In this context, a new review of TB strategy, conducted by a team chaired by Professor Sir Charles Godfray, provides a welcome reminder to all sides of just where the weight of evidence lies. The report states clearly that TB control efforts have focused too heavily on managing badgers, when most transmission occurs from cattle to cattle. The report makes some bold proposals about how to prevent such transmission, including using cattle tests which detect a higher proportion of infected animals (at a cost of also generating more false positives), improving the tracing of traded cattle, and punishing farmers for poor biosecurity through substantially reduced compensation.
Importantly, the review calls out Defra ministers on their repeated statements that “no one wants to be culling badgers forever” and gives the first proper consideration to how government might sooner or later exit from its culling strategy. It identifies badger vaccination as a potential alternative, and refers repeatedly to the “great importance” of obtaining evidence on how vaccinating badgers might reduce TB in cattle. Godfray’s team therefore propose a trial in which culling areas transition, after their four-year culling licences expire, to either annual vaccination or periodic repeat culling. This proposal is positive for two reasons. First, it implies an end to “supplementary culling” after four-year culling licences expire, a practice which is not supported by scientific evidence. Second, it provides a concrete opportunity to explore alternatives to culling on a meaningful scale.

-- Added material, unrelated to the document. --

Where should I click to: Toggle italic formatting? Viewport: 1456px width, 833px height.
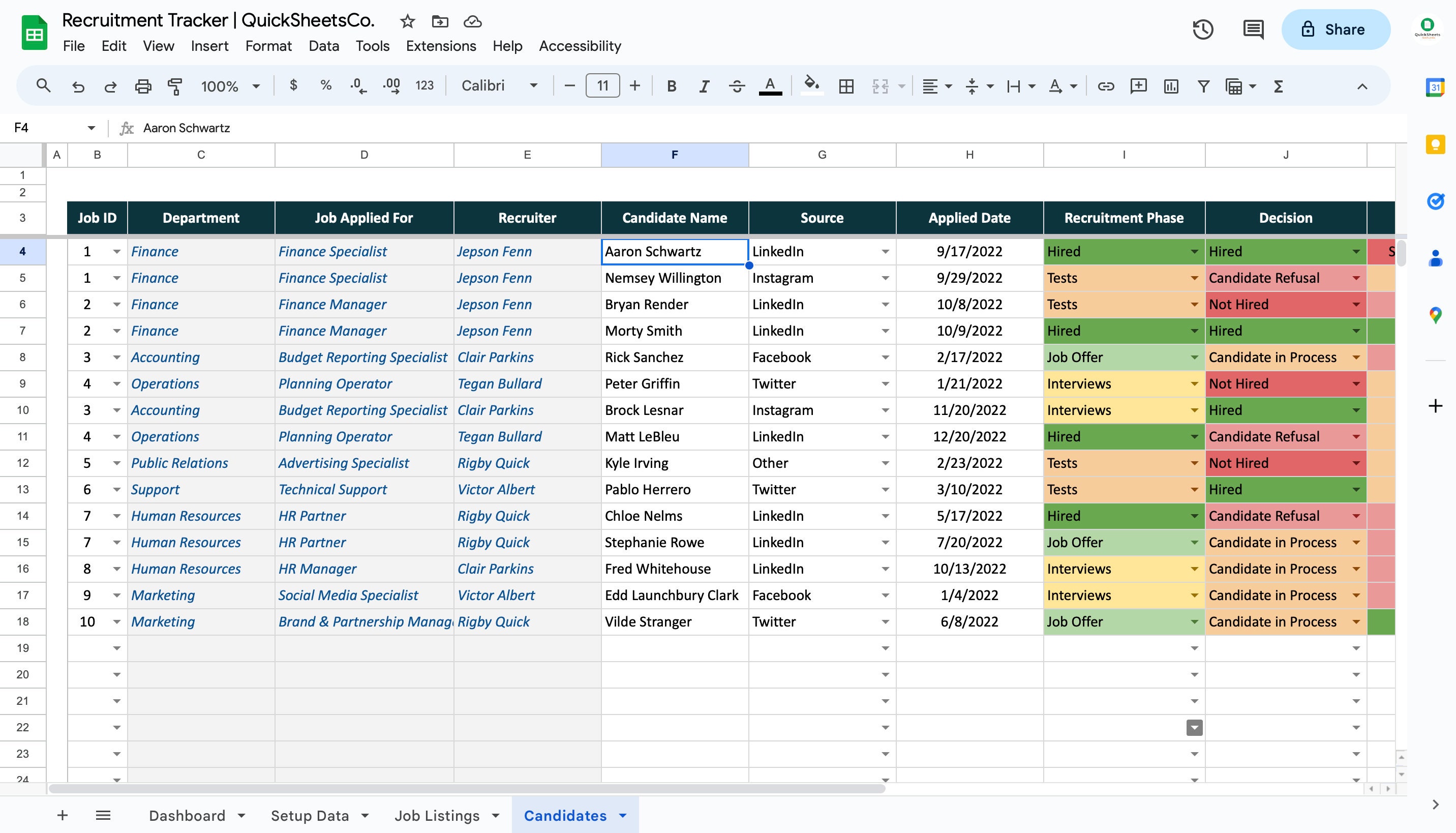pyautogui.click(x=703, y=86)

However, vaccination is likely to reach its full potential more slowly in former cull zones than in areas which have not previously been culled. Culling weeds out the animals that are easily captured and so, after four years of culling, it will be more difficult to capture badgers for vaccination. Moreover, while vaccination works by protecting animals which have not yet been infected, culling increases infection prevalence in badgers and, correspondingly, reduces the number of animals that can be protected by vaccination. Hence, a trial conducted entirely in former cull zones is likely to under-estimate the true potential of badger vaccination as a TB control tool. Given the desirability of a nonlethal approach to TB control, it would be well worth including a third “arm” to the trial, where vaccination is implemented from the start, without any culling. This approach would show, for example, whether culling for four years and then vaccinating for five years would be more or less effective than just vaccinating for nine years. Because vaccination is substantially cheaper than culling, recruiting new areas to vaccination rather than culling would save the government money, and might be more acceptable to some landowners, as well as to the general public.
The report comes at a time when Defra is under fire for misrepresenting the evidence surrounding the effectiveness of badger culling. Godfray’s team was specifically asked not to evaluate whether the ongoing culls are reducing cattle TB, and a recent report from the Animal and Plant Health Agency (APHA) stated explicitly that the data it presented “cannot demonstrate whether the badger control policy is effective in reducing bovine TB in cattle”. Nevertheless, Defra published the APHA report alongside quotes from Ministers which claimed that the culls were “delivering results”. Clearly, a worrying gap still remains between scientists’ and politicians’ interpretations of scientific evidence. Hopefully Godfray’s report, conducted by scientists working independently of Defra, free to speak publicly about their conclusions (unlike APHA scientists), may go a way to bridging that gap.
The report also discusses the potential for TB control to be overseen by a new body, separate from APHA and Natural England. This proposal is rather worrying, because the badger is a protected species, and decisions about its management need to be taken by an organisation tasked with conserving wildlife, rather than one which views it simply as a pest. The suggestion that government might consult less often on TB control measures is also cause for concern.
Overall the Godfray team’s report is a useful step forwards. The government has promised a response in summer 2019: whether and how it takes up Godfray’s recommendations is likely to determine whether it succeeds in managing a major livestock health problem in a way which is both effective and sustainable.